The difference between the first example and the last one is that in the last one, the client doesn't have to sign the SOAP message. The server just verifies that the key it uses for TLS is authorized for use with the assertion.

Use Cases and SAML 2.0

Hopefully some of these use cases sound familiar to some of the people we've been putting off while this work gets done:

  • SOAP client accesses SOAP service
  • User logs into web site, which accesses a SOAP service on behalf of user
  • User logs into web site, which accesses a SOAP service on behalf of user, then SOAP service accesses second SOAP service on behalf of user (and so on...)

The good news...all of those use cases are supported explicitly by the spec, although some of them are only supported through the use of SAML 2.0 assertions as a message security layer.

The better news in some sense is that in terms of the way the assertions work, most of this is now explicitly documented by the SAML 2.0 spec itself in errata, particularly the means of expressing when an entity is wielding an assertion on behalf of the assertion subject. That means other security specs that use SAML for non-SOAP applications should end up using SAML in the same way now for most basic uses.

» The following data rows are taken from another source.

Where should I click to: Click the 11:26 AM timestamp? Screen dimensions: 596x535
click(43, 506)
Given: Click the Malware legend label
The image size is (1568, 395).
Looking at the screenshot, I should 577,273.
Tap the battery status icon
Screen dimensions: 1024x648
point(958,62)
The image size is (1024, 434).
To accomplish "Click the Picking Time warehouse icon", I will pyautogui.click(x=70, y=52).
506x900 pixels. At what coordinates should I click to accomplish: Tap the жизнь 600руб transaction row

Finally, it's worth noting that in many cases the information in the assertions used in ID-WSF may be encrypted. In some cases the whole assertion might be encrypted, but it's more common to just encrypt the identifier in the subject or attributes that might be included. This allows assertions containing information about users to be used by or pass through services that can use them to access other services that can decrypt the data.

Shibboleth Relevance

Hopefully this should be obvious. When we started, the only thing you could do with SAML interoperably was web single sign-on. Now there's a spec for not only using it in SOAP, but also defining how to construct the assertions themselves, to a point. And we can still carry attributes and look at different models for reusing or exchanging assertions to address different privacy requirements, none of that is precluded here.